Rust/WASM API Reference

The Rust implementation provides f64 precision phylogenetic computations, compilable to both native Rust and WebAssembly (via wasm-bindgen). It serves as the browser fallback when WebGPU is unavailable.

Crate: phylo_wasm

Location: subby/wasm/

Targets: - cdylib — WebAssembly module via wasm-bindgen - rlib — Native Rust library for CLI and testing

Feature flags: - wasm — gates wasm-bindgen dependencies

[dependencies]
wasm-bindgen = { version = "0.2", optional = true }
js-sys = { version = "0.3", optional = true }

[features]
default = []
wasm = ["dep:wasm-bindgen", "dep:js-sys"]

Native Rust API

DiagModel

pub struct DiagModel {
    pub eigenvalues: Vec<f64>,   // (A,)
    pub eigenvectors: Vec<f64>,  // (A*A,) row-major
    pub pi: Vec<f64>,            // (A,)
}

log_like(alignment, parent_index, distances, model) -> Vec<f64>

Compute per-column log-likelihoods.

Parameter Type Description
alignment &[i32] Flat (R*C) row-major tokens
parent_index &[i32] (R,) preorder parent indices
distances &[f64] (R,) branch lengths
model &DiagModel Substitution model

Returns: Vec<f64> of length C.

counts(alignment, parent_index, distances, model, f81_fast_flag) -> Vec<f64>

Compute expected substitution counts and dwell times.

Returns: Vec<f64> of length A*A*C, row-major (A, A, C).

root_prob(alignment, parent_index, distances, model) -> Vec<f64>

Compute posterior root state distribution.

Returns: Vec<f64> of length A*C, row-major (A, C).

mixture_posterior_full(alignment, parent_index, distances, models, log_weights) -> Vec<f64>

Compute mixture component posteriors.

Returns: Vec<f64> of length K*C, row-major (K, C).


Model constructors

hky85_diag(kappa: f64, pi: &[f64]) -> DiagModel

HKY85 model with closed-form eigendecomposition.

jukes_cantor_model(a: usize) -> DiagModel

Jukes-Cantor model for a states.

f81_model(pi: &[f64]) -> DiagModel

F81 model with given equilibrium frequencies.

gamma_rate_categories(alpha: f64, k: usize) -> (Vec<f64>, Vec<f64>)

Discretized gamma rate categories.

scale_model(model: &DiagModel, rate_multiplier: f64) -> DiagModel

Scale eigenvalues by a rate multiplier.

eig_symmetric(s: &mut [f64], a: usize) -> (Vec<f64>, Vec<f64>)

Cyclic Jacobi eigendecomposition for a symmetric matrix.

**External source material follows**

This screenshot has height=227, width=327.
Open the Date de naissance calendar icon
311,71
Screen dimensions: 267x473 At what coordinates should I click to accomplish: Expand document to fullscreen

Computes eigenvalues and eigenvectors in-place.

Parameter Type Description
s &mut [f64] Flat (a*a) row-major symmetric matrix (modified in-place)
a usize Matrix dimension

Returns: (eigenvalues, eigenvectors) — eigenvalues as Vec<f64> of length a, eigenvectors as Vec<f64> of length a*a (row-major, v[i*a+k] = component $i$ of eigenvector $k$).

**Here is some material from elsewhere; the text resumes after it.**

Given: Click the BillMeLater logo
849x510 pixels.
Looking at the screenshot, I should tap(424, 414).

diagonalize_rate_matrix(sub_rate: &[f64], pi: &[f64]) -> DiagModel

Diagonalize a reversible rate matrix via symmetrization and Jacobi eigendecomposition. Symmetrizes $Q$ as $S_{ij} = Q_{ij} \sqrt{\pi_i} / \sqrt{\pi_j}$, then computes eigenvalues/eigenvectors of $S$.

Parameter Type Description
sub_rate &[f64] Flat (A*A) row-major rate matrix $Q$
pi &[f64] (A,) equilibrium distribution

Returns: DiagModel.

gy94_model(omega: f64, kappa: f64, pi: Option<&[f64]>) -> DiagModel

Goldman-Yang (1994) codon substitution model. Operates on 61 sense codons.

Parameter Type Description
omega f64 dN/dS ratio (Ka/Ks)
kappa f64 Transition/transversion ratio
pi Option<&[f64]> (61,) codon equilibrium frequencies (None = uniform $1/61$)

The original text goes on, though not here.